Abbott Laboratories has received U.S. Food and Drug Administration (FDA) approval to market Humira (pronounced Hu-'mare-ah) (adalimumab) (pronounced a-da-'lim-yoo-mab), previously known as D2E7. Humira is the first human monoclonal antibody approved for reducing the signs and symptoms and inhibiting the progression of structural damage in adults with moderately to severely active rheumatoid arthritis (RA) who have had insufficient response to one or more traditional disease modifying antirheumatic drugs (DMARDs). Humira was created using phage display technology, resulting in an antibody with human-derived heavy and light chains variable regions and human IgG1:K constant regions.
"We're pleased to receive the approval of Humira earlier than anticipated," said Miles D. White, chairman and chief executive officer, Abbott Laboratories. "The approval of Humira is not only a milestone for Abbott, more importantly it is an example of the positive impact pharmaceutical innovation can have for people living with chronic and debilitating conditions like RA."
Humira will offer convenient every other week dosing by subcutaneous injection (shot beneath the skin). A specially designed prefilled syringe for RA patients whose hands may be affected by crippling joint destruction will be available in pharmacies next month. Abbott is confident it can supply sufficient quantities to meet patient demand and recently announced a manufacturing expansion to meet future demand for Humira, as well as other biologics in its pipeline. The FDA's approval of Humira comes only nine months after simultaneous regulatory submissions in the United States and Europe.
Humira resembles antibodies normally found in the body. Humira works by specifically blocking tumor necrosis factor alpha (TNF-a), a protein that plays a central role in the inflammatory responses of autoimmune diseases such as RA.
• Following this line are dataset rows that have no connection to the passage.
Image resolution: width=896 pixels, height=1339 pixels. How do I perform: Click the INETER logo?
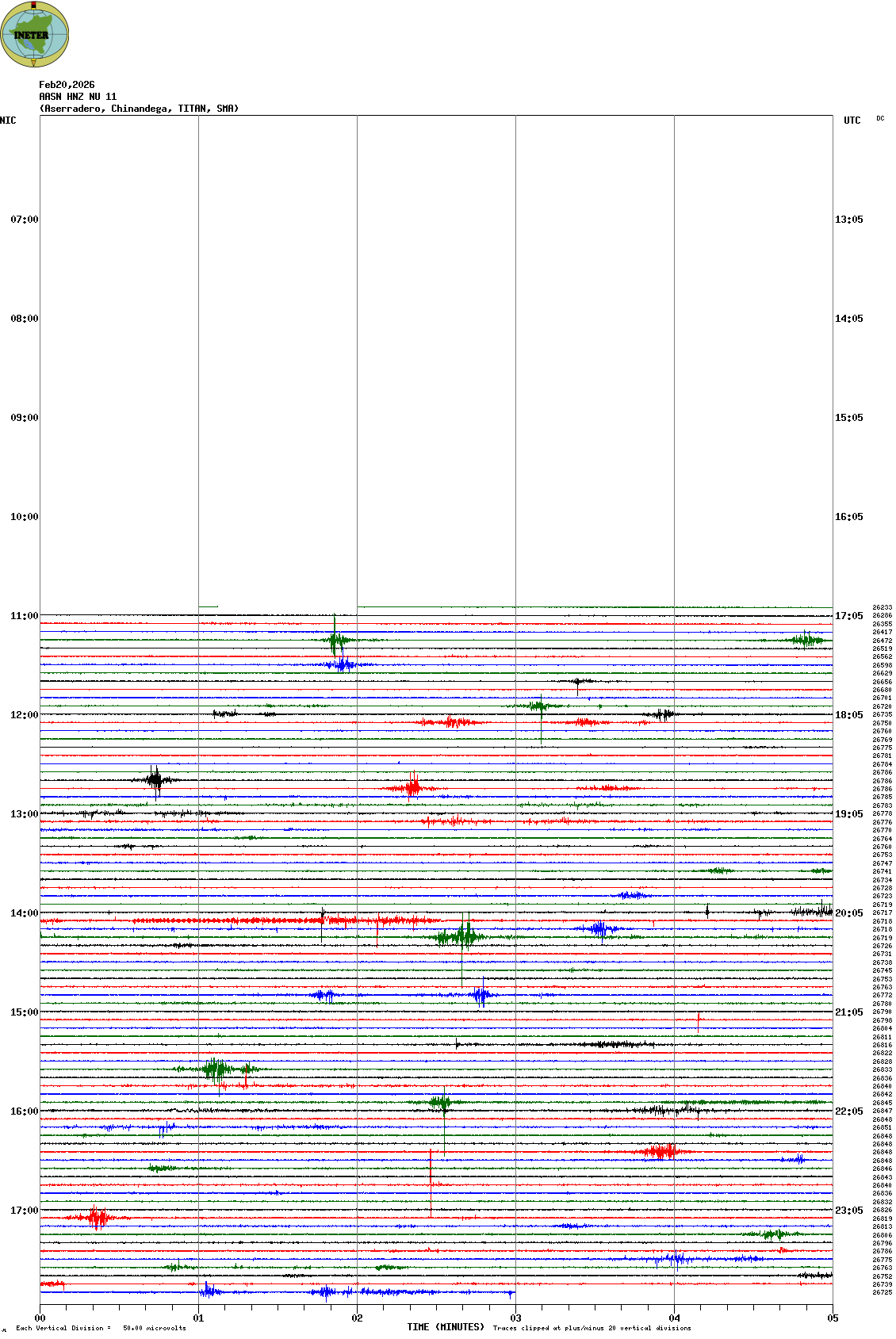[34, 34]
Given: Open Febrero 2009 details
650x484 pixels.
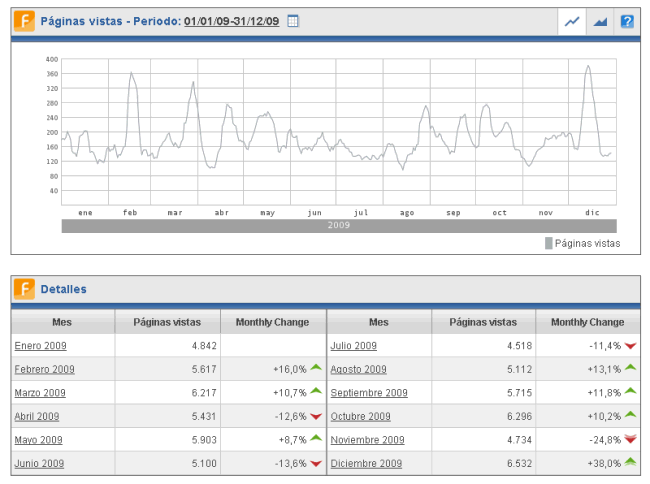Looking at the screenshot, I should pyautogui.click(x=44, y=369).
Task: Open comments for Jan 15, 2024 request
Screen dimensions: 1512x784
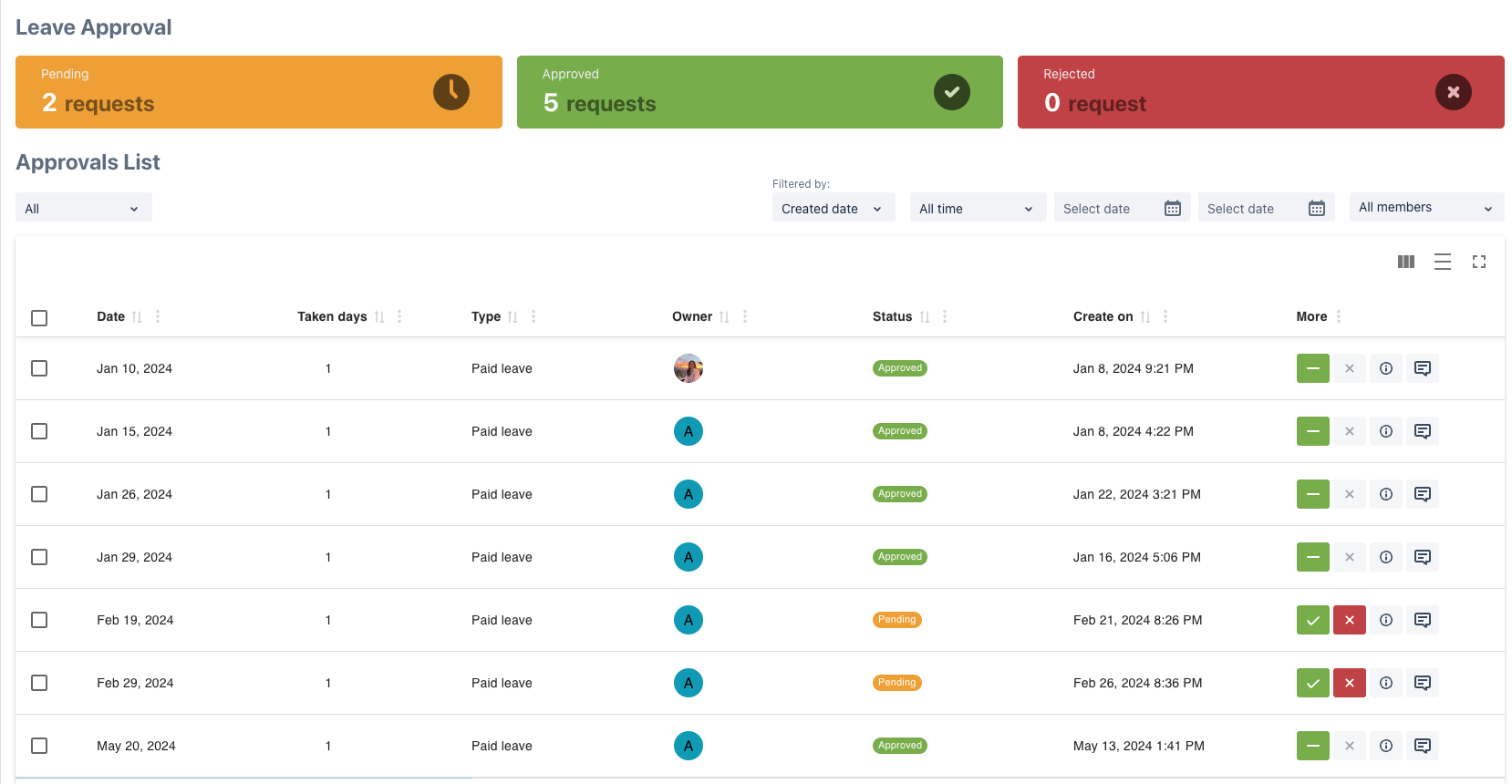Action: (1422, 431)
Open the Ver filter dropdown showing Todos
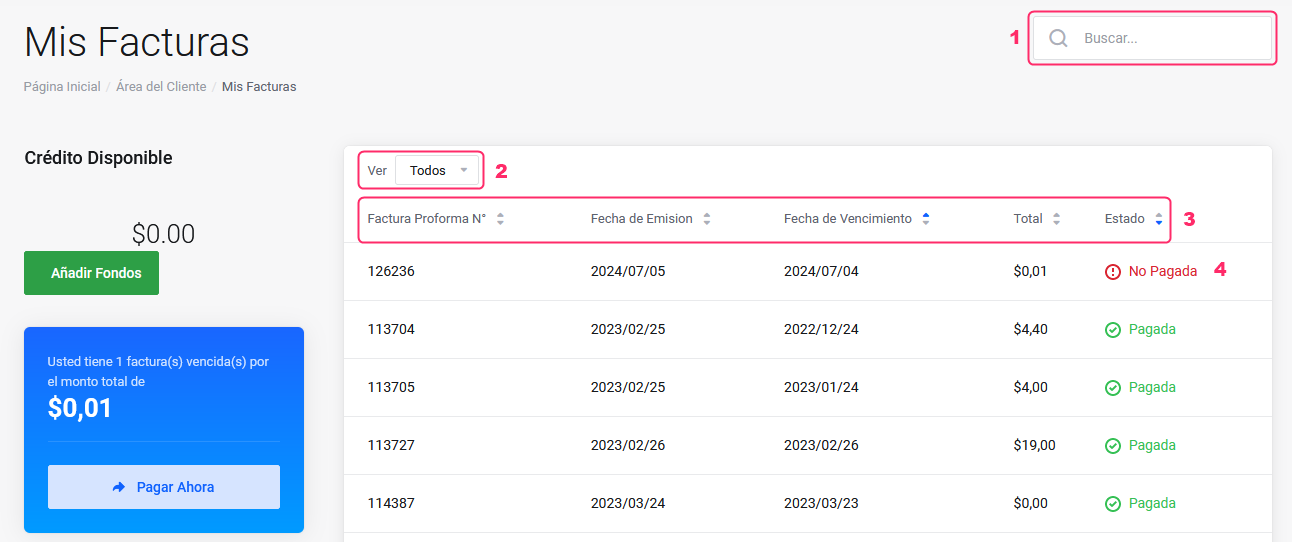Screen dimensions: 1292x542 438,171
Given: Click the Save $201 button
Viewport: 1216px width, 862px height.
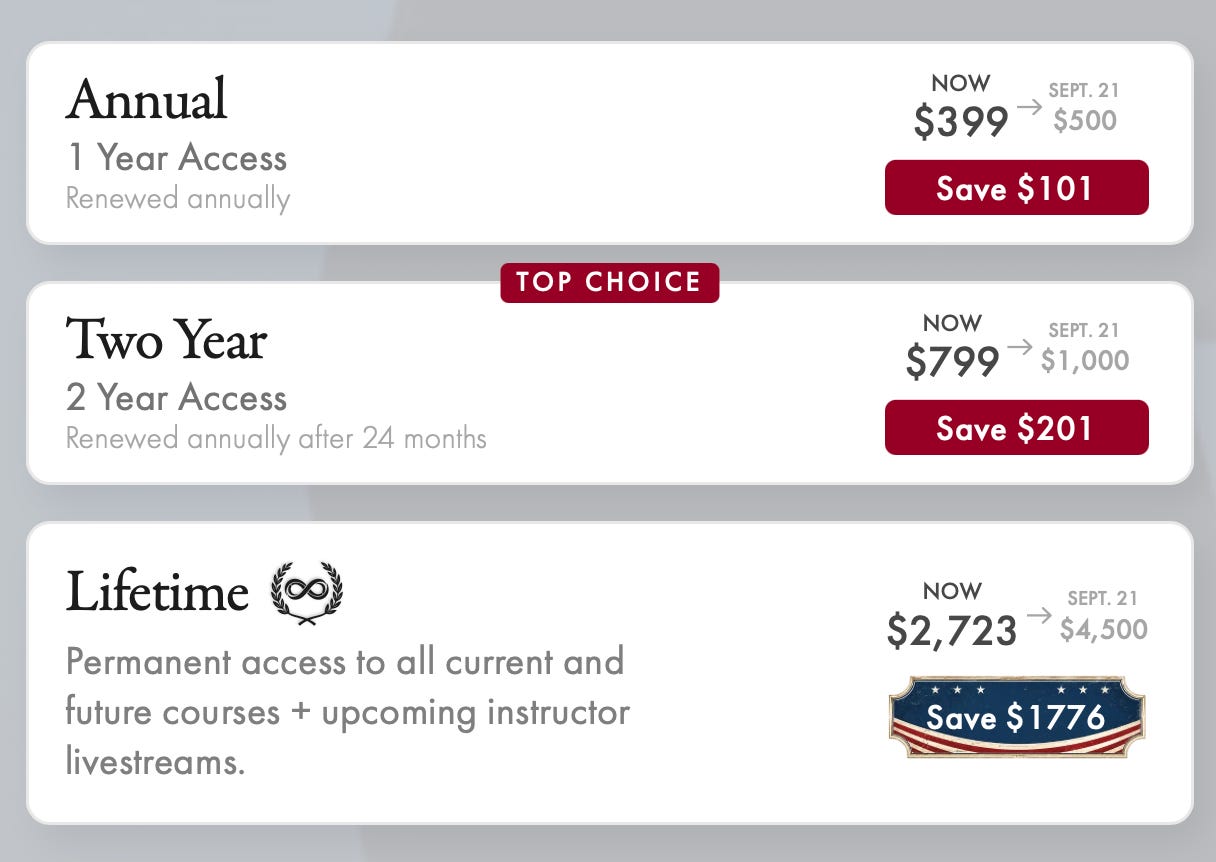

Humira was discovered through a broad scientific collaboration between Abbott and Cambridge Antibody Technology (CAT). As part of the collaboration, Abbott had the right to select several target antigens for which a joint Abbott/CAT research team would discover human antibody therapeutics. Humira was isolated and optimized by Abbott and CAT as part of this collaboration. Abbott owns exclusive worldwide rights to Humira, including responsibility for clinical development, manufacturing, sales and marketing. Abbott will book all revenues for Humira, and CAT will receive a royalty fee based on Humira sales.
The European Agency for the Evaluation of Medicinal Products (EMEA) accepted Abbott's submission for Humira for the treatment of RA in April 2002, and approval is anticipated in mid-2003.